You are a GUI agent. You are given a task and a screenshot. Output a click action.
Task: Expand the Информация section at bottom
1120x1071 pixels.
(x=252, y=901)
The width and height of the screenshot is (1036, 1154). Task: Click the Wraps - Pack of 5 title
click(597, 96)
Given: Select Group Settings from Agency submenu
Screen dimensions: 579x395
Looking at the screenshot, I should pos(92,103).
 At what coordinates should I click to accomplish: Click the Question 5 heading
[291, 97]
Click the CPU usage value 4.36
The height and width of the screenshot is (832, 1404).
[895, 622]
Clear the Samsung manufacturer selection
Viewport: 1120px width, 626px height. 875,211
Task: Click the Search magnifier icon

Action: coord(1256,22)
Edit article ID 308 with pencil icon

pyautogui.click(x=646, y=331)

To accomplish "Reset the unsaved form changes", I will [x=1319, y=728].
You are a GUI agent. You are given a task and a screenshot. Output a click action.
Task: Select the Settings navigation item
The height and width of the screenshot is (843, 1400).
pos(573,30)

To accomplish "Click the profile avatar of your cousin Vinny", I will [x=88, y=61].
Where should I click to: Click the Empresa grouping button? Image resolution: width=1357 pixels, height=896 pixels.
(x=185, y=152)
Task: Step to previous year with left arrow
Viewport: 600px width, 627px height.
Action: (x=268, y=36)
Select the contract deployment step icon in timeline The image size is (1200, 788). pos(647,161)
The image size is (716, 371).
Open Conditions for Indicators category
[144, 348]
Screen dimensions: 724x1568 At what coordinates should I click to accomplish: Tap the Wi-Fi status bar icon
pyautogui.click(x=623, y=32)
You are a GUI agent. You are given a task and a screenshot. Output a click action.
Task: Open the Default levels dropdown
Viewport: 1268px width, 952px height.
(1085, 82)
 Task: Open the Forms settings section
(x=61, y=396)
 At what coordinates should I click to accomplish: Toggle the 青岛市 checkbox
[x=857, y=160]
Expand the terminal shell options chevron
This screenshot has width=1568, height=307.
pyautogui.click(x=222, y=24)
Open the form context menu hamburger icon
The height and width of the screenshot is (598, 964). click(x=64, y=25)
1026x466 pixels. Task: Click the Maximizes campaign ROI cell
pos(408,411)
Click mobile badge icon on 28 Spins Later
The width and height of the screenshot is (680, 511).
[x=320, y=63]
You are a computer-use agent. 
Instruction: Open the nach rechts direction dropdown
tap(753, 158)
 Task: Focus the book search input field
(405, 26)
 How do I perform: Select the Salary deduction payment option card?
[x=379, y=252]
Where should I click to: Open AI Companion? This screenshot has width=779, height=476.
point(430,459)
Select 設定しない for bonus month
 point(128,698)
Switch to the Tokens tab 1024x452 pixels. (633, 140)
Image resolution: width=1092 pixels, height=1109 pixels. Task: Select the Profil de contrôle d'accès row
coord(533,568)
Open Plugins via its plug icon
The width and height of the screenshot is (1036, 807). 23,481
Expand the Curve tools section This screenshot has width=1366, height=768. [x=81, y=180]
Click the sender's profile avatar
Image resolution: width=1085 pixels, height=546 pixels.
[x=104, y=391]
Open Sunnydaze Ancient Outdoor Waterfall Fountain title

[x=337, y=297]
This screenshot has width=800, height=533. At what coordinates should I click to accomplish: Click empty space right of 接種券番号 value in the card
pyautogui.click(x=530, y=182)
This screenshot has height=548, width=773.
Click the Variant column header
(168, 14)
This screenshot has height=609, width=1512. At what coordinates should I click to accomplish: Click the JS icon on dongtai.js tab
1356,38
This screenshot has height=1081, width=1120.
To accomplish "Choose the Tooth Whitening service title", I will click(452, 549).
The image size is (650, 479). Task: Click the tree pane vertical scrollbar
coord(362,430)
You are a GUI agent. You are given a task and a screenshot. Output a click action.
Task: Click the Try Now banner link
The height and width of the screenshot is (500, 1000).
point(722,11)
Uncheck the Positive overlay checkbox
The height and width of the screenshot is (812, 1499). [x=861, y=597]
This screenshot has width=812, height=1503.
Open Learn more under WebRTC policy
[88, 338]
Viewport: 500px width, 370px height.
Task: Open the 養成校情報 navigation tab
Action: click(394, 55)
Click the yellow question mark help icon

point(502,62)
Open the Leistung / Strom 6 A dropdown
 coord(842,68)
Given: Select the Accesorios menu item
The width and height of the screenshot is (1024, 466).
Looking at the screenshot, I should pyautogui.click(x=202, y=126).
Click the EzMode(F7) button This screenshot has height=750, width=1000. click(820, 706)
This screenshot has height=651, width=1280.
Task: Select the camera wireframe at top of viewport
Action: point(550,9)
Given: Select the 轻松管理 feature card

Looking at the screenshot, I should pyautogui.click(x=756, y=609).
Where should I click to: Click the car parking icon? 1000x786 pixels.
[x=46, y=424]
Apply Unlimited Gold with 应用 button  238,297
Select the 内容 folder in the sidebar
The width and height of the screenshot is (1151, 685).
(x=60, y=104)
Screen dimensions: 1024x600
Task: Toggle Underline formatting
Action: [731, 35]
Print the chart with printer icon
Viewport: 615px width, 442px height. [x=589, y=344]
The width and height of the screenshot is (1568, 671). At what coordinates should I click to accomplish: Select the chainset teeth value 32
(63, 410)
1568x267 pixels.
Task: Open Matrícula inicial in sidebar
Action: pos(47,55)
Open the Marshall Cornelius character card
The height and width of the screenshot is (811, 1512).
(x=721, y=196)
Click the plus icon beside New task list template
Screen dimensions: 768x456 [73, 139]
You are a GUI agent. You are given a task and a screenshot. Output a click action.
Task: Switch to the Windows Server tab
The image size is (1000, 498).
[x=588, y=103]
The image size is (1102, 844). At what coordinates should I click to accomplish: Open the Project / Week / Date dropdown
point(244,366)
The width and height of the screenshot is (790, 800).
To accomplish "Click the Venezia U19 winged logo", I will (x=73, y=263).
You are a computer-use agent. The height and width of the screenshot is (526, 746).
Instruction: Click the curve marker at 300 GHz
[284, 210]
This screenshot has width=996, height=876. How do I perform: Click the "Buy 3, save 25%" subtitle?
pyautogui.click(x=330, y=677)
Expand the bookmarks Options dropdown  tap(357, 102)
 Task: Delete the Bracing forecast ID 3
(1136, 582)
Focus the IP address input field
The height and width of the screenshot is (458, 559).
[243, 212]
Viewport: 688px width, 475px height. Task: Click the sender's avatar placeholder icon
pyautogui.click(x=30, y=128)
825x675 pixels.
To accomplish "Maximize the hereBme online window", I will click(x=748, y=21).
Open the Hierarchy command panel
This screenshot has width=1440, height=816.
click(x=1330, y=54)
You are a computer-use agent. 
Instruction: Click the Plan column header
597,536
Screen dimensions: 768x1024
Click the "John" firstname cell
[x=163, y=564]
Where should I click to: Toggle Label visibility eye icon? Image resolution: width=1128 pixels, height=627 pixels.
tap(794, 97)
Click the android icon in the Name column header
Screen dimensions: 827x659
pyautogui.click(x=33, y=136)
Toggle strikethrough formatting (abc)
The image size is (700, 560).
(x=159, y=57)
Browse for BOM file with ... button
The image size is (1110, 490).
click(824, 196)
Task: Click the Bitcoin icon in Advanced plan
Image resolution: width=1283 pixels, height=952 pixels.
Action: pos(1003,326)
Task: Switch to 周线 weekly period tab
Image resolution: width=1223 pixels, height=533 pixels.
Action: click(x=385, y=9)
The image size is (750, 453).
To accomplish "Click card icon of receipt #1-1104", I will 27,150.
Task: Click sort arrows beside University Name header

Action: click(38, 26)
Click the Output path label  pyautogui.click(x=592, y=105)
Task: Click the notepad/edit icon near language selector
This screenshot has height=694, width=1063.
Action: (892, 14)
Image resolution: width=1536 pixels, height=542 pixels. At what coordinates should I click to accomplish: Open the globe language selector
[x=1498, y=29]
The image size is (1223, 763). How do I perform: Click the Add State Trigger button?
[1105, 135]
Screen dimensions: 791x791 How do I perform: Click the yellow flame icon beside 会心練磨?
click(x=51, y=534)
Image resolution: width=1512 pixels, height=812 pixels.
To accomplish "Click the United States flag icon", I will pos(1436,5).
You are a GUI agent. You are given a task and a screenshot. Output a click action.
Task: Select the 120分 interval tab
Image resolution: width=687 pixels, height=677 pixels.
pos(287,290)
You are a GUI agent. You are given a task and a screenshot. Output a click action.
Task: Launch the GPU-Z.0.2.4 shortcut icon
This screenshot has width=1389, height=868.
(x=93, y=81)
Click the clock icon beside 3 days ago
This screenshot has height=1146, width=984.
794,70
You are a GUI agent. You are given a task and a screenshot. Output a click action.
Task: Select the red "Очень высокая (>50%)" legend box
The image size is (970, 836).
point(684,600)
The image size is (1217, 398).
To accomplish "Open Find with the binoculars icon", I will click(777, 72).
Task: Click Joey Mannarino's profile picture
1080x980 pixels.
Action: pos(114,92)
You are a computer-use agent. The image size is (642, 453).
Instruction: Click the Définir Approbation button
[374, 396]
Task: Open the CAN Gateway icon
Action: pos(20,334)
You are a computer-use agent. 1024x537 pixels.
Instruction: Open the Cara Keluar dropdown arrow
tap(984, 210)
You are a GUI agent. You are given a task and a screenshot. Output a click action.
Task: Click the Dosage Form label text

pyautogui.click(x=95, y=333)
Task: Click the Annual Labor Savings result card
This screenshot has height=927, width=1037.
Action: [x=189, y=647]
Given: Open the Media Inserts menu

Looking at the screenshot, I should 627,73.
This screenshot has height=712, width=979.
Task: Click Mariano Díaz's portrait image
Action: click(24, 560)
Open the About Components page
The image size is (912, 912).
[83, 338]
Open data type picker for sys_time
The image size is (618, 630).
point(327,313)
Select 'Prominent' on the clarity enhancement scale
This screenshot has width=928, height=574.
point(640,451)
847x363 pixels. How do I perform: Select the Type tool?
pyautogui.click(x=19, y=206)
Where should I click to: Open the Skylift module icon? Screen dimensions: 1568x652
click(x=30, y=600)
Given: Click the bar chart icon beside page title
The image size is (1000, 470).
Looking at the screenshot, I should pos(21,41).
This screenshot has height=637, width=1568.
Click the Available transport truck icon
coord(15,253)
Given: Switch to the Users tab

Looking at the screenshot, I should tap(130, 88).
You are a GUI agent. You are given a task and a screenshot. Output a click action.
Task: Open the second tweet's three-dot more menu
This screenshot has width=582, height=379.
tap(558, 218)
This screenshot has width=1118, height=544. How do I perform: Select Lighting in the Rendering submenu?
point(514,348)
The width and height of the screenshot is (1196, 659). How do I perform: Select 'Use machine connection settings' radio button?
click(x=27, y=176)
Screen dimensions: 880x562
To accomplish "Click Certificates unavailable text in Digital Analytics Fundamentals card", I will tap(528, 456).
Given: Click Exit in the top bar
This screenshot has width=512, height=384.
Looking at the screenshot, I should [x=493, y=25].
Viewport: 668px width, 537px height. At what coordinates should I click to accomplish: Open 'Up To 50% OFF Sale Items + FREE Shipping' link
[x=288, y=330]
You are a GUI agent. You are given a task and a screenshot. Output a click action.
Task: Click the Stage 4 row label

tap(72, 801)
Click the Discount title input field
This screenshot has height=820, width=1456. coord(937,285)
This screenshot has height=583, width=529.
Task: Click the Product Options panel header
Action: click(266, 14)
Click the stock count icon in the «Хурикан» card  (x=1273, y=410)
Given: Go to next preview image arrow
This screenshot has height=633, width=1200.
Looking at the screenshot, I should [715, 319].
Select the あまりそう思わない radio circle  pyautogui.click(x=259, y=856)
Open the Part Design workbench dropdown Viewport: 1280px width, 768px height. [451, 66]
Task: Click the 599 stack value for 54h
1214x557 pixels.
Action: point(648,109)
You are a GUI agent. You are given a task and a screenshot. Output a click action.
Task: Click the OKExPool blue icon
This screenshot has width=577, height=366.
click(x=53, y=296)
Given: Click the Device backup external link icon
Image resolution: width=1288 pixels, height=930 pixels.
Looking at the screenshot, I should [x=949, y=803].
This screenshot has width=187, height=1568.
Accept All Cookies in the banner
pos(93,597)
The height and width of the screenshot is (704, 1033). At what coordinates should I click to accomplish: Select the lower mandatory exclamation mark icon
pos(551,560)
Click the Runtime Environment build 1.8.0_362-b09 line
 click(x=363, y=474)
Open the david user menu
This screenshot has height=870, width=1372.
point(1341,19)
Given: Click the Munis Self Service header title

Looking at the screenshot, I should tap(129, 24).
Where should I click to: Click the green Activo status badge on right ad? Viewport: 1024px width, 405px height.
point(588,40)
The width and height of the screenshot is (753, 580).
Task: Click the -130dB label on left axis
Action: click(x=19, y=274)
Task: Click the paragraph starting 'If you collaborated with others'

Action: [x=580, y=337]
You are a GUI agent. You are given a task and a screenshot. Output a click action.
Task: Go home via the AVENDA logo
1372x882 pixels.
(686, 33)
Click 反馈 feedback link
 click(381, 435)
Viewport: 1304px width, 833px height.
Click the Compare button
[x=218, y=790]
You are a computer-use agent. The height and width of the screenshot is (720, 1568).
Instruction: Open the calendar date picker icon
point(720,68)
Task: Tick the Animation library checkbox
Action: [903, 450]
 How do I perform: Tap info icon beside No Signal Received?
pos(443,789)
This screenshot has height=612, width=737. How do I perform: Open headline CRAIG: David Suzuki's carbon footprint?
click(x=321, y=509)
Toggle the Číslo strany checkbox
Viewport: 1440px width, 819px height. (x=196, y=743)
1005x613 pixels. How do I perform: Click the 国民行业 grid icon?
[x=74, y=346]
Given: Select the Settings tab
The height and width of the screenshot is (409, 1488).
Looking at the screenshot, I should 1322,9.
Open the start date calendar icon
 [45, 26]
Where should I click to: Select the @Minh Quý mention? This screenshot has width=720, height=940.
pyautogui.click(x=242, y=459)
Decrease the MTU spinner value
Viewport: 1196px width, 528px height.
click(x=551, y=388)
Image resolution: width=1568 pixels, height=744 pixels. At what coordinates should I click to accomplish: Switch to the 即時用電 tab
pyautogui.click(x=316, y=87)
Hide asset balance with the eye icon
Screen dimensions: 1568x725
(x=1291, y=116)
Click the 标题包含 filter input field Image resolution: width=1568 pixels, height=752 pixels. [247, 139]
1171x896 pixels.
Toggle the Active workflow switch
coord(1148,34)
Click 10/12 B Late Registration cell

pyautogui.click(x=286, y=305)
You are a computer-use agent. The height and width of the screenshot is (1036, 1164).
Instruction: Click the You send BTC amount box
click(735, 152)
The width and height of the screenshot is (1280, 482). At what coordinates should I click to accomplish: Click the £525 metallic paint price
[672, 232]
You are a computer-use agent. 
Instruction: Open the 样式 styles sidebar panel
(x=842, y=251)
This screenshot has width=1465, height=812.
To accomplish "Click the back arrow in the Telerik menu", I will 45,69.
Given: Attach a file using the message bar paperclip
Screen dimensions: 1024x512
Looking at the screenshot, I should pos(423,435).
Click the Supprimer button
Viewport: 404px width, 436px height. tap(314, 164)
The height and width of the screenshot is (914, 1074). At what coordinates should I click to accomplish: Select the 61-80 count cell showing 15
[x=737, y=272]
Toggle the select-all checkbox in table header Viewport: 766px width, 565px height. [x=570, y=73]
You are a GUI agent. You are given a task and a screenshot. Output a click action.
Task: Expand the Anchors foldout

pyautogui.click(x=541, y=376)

§

## [Task]
From the listing above, copy out each line where the word "computer" appears.

## [Output for this task]
You are a computer-use agent. 
You are a computer-use agent. The height and width of the screenshot is (526, 746).
You are a computer-use agent. 
You are a computer-use agent. The image size is (642, 453).
You are a computer-use agent. 1024x537 pixels.
You are a computer-use agent. The height and width of the screenshot is (720, 1568).
You are a computer-use agent. The height and width of the screenshot is (1036, 1164).
You are a computer-use agent. 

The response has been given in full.